>> Begin Source excerpt

QUOTE (Stahlseele @ Apr 10 2010, 09:04 PM)
Basically, what Adam is doing, is proving once again, that piracy is not a big problem, if your product is actually worth being bought . .
I had no intentions on getting eclipse phase, but i support things like this.
A case of one, where we don't know what would have happened otherwise, does not prove anything. Eclipse Phase is an excellent game. Perhaps it is selling well
in spite of the free PDF. I bought it in PDF before I even realised there was a free version (though I would have bought it anyway both to support the product a product I liked and because I want to be notified of updates by DriveThruRPG). What if you compared it instead to something like Manual of the Planes which was sold as a PDF. You're suggesting that if this were given away free it wouldn't impact on WotC's sales of the book generally, but I think that unlikely. I know a number of people who pirate RPG books
instead of purchasing them. They even regard this as some sort of moral victory.
Factors that you haven't controlled for in stating that the success of Eclipse Phase proves anything.
That it's a core rule book. - For example, I purchase things that will need to be passed around as physical books. Things I just want to read myself, e.g. Ghost Cartels, I buy as PDFs. I therefore bought Eclipse Phase as a book. If they produce, for example, an "Eclipse Phase Monsters" book (silly example), I'll just have that as a PDF. Meaning a lost sale for Posthuman.

>> End Source excerpt

**Problems:**
1/ Name every book or game title mentioned in the forum post about RPG piracy.
2/ In the forum post about RPG piracy, how do some people who pirate RPG books regard doing so?
3/ Write the next few sentences of the forum post about RPG piracy, picking up after its final line.
The listing comes from a separate source unrelated to the forum post.

>> Begin Provided data

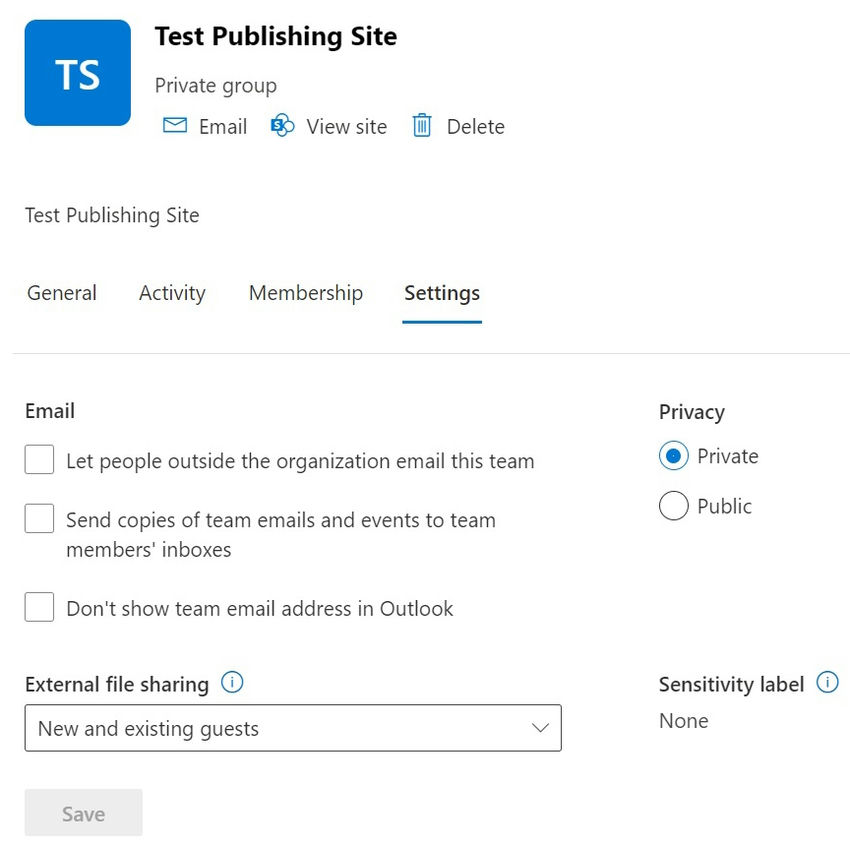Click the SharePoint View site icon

>> End Provided data
>> Begin Provided data

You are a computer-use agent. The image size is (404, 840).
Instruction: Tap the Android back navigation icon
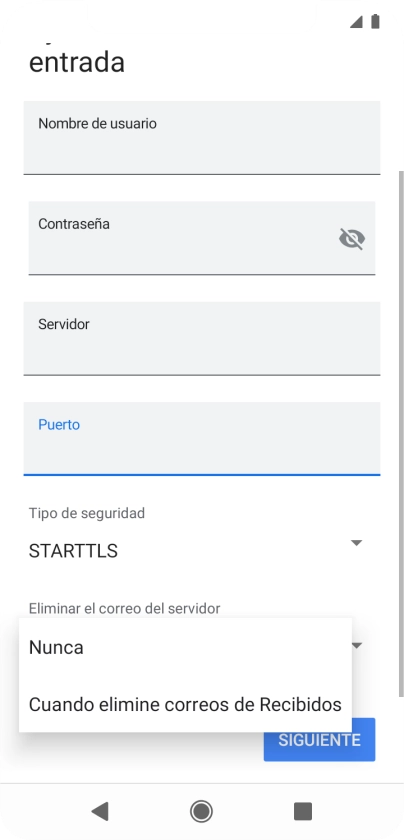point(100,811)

>> End Provided data

**Responses by task:**
1/ Eclipse Phase, Manual of the Planes, Ghost Cartels, Eclipse Phase Monsters

2/ As some sort of moral victory.

3/
That technology is progressing and that we are in a transitional phase (when are we not?). People still prefer physical books for now, but tha ttide will shift. I already prefer PDFs for many reasons and when I and my friends can have a light tablet form device that can handle these sorts of PDFs easily (see the iPad thread elsewhere) I'm going to have even less reason to purchase the physical books. Despite a few very vocal people who like to pronounce the superiority of physical books at ever opportunity, digital is the way things are going in the not too distance future. As that happens, the business model of seeding free copies to stimulate purchase of physical copies will get hit hard. The advantage to the publisher of PDF sales is enormous - no storage, no printing, no fiddly trying to estimate how many you'll sell when deciding on the size of print runs, no cut given to the local retailer. But vast though those savings are, they don't scale as well as free. Also, most publishers have yet to really take advantage of the power of digital books. When they do so, the advantages of digital over paper will grow further.
You have no Eclipse Phase that wasn't given away free with which to compare the Eclipse Phase which was. Maybe they would have sold a lot more PDFs (they were pretty cheap). Who knows? Adam may have a feel and will probably comment on all this, but what you don't have is "proof". As I say, Eclipse Phase is very good and very new. Your argument might be the equivalent of watching Usain Bolt eat a couple of cheeseburgers and then sprint past you and concluding: "Hey look - this proves cheeseburgers don't slow you down."
As I say, I
know people who have quite a lot of RPG material that they have explicitly pirated instead of buying. If you want to talk music and movies, then it's a hundred times more. That is direct harm to the industry that I can see first hand.
Aside from all this, it is the publishers of Eclipse Phase
choice to distribute it freely. That doesn't in anyway lessen other publishers right to choose differently.
K.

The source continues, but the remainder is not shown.